昨年4月の熊本地震後に,庭の片隅に吊るしていた「椎茸菌打込み原木」に椎茸が生えているのに気付いた.数年前に知人から貰ったものの,生えないため樹木の陰に吊るしてその存在を忘れかけていたものである.地震騒動で気付くのが遅くなり,収穫期を過ぎていたので(5月3日),そのまま放置していたら,秋になりマルボーロのような椎茸が生えてきた(10月30日).度重なる地震の影響ではないかと思いWebを調べてみると,次のようなことをブログ(スゴモリ)に載せている人がいた.

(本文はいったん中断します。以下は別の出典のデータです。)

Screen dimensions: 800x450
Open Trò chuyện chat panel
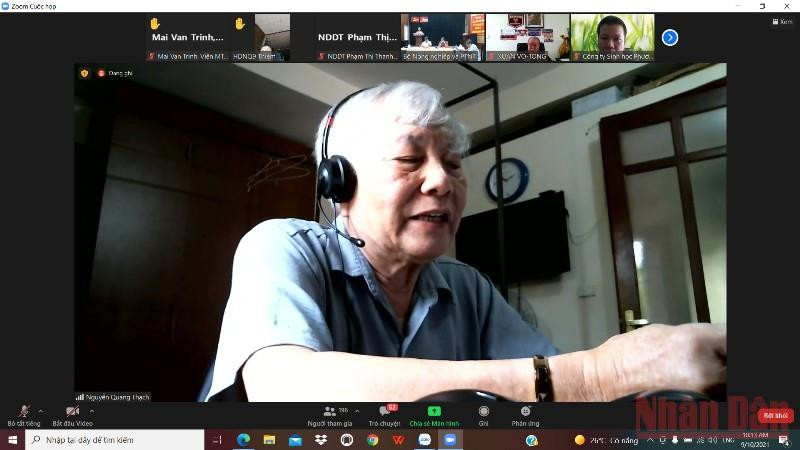click(x=385, y=416)
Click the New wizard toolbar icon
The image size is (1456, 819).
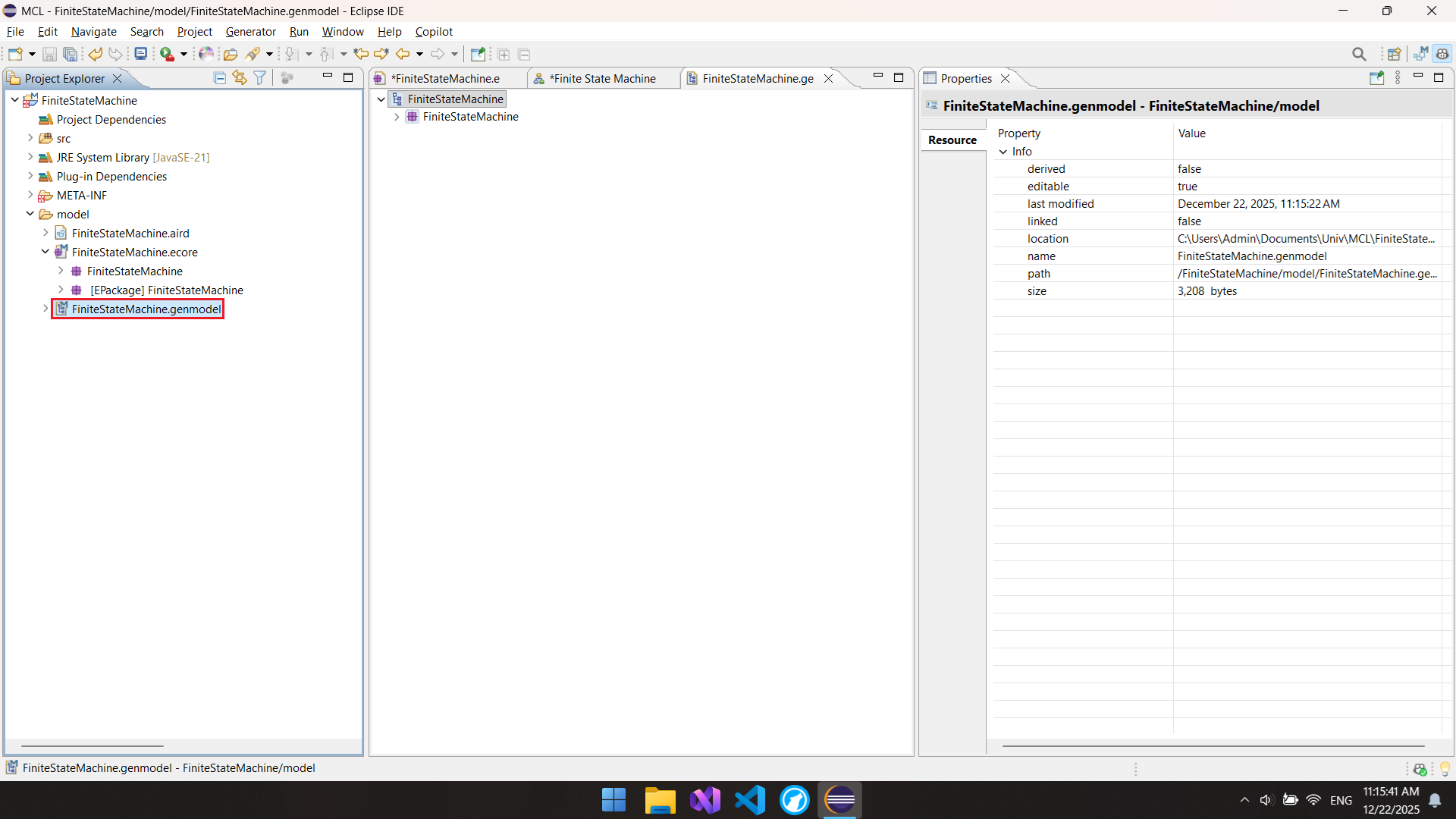15,54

シイタケに刺激を与えると発生が促される、ということは昔から言われていて、雷の影響で収穫が増えたとか、原木を叩くと発生が促される等と言われている。今回の場合は、地震や余震でも同様の効果があったのではないかとみられる。
そのようなことを知人に話していたら,椎茸栽培キットなるものが市販されていることを教えてくれた.早速アマゾンの通販で購入し,説明書通りに水に浸した後,ビニール袋に入れ霧吹きしながら放置していたら,3日後に下図(上段左)のようにきのこがニョキニョキ生えてきた.6日後には傘が開き始めたものを中心に15個を採取した.次の日には過密状態になったので,57個を収穫し,8日目には39個を収穫して第一回目の栽培を終えた.採れ過ぎて食べきれないため,冷凍保存して使用した.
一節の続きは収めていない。